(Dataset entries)

━━━

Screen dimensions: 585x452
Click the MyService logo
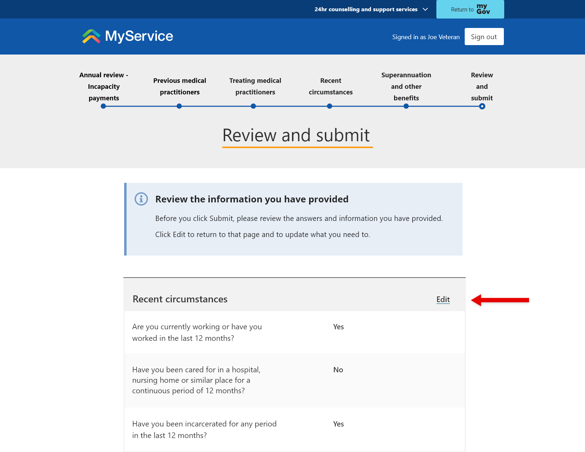pyautogui.click(x=127, y=36)
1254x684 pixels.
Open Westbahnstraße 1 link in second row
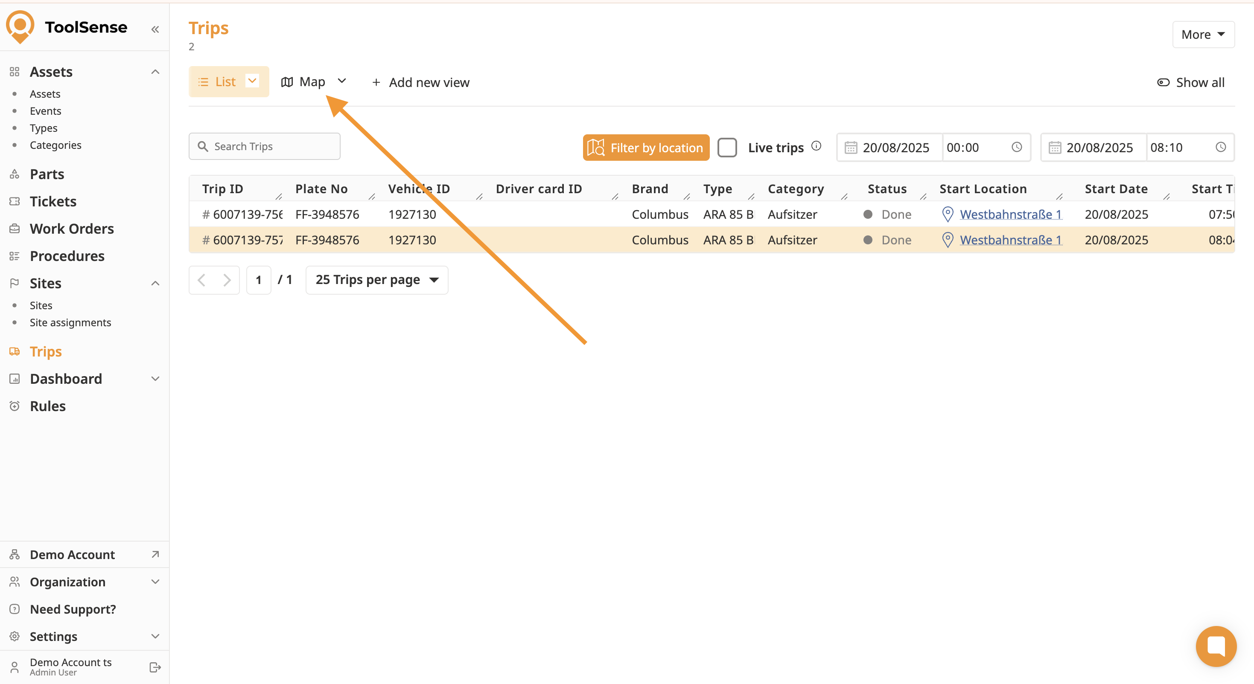point(1010,240)
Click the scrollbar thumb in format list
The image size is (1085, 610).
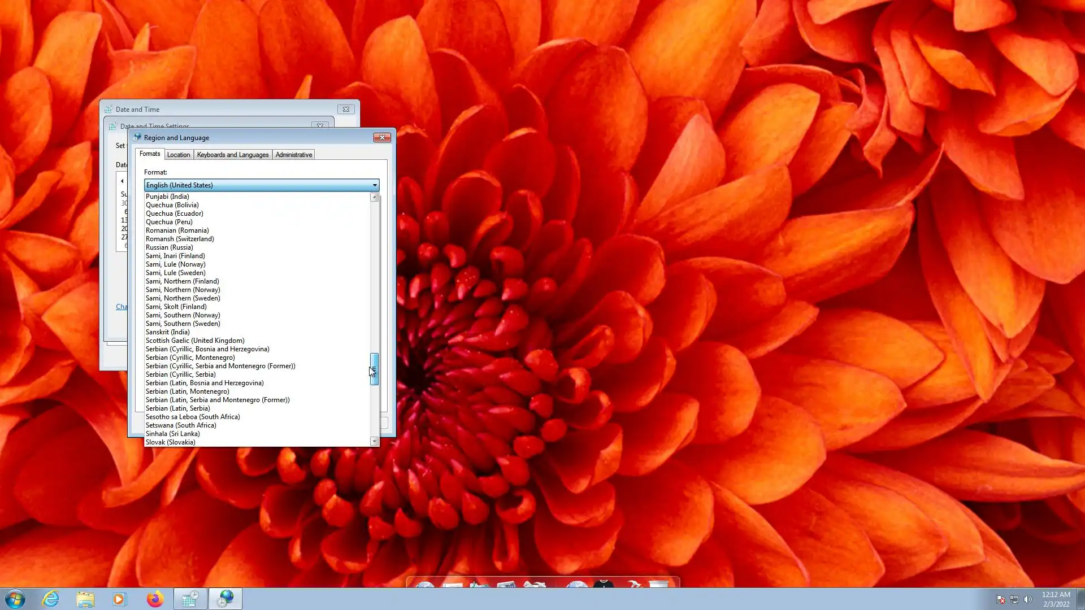pos(374,369)
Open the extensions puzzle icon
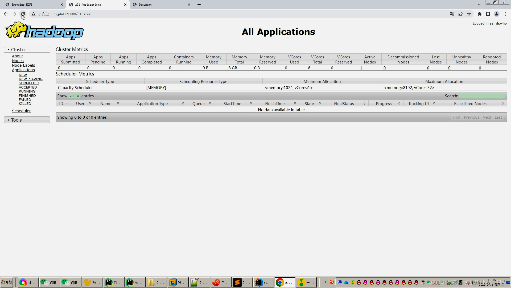The height and width of the screenshot is (288, 511). pyautogui.click(x=480, y=14)
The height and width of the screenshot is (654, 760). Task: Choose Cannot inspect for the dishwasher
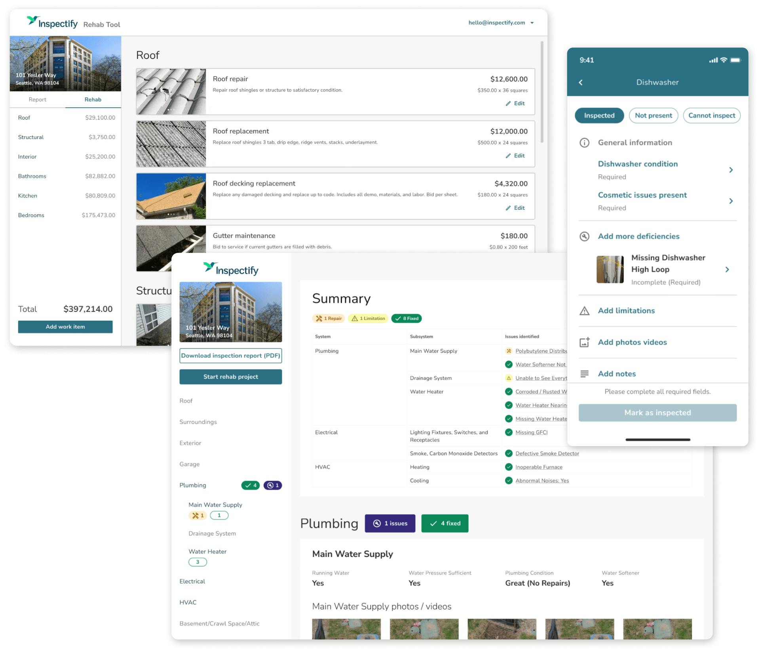click(711, 115)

━━━

▶ **Problem requirements**
Reproduce precisely the lines of the entries above, from the one containing "Open Westbahnstraße 1 link in second row" through the final one, both ends included, and omit the pictures.

▶ **Solution to the problem**
Open Westbahnstraße 1 link in second row
point(1010,240)
Click the scrollbar thumb in format list
The image size is (1085, 610).
pos(374,369)
Open the extensions puzzle icon
The height and width of the screenshot is (288, 511). pyautogui.click(x=480, y=14)
The height and width of the screenshot is (654, 760). Task: Choose Cannot inspect for the dishwasher
click(711, 115)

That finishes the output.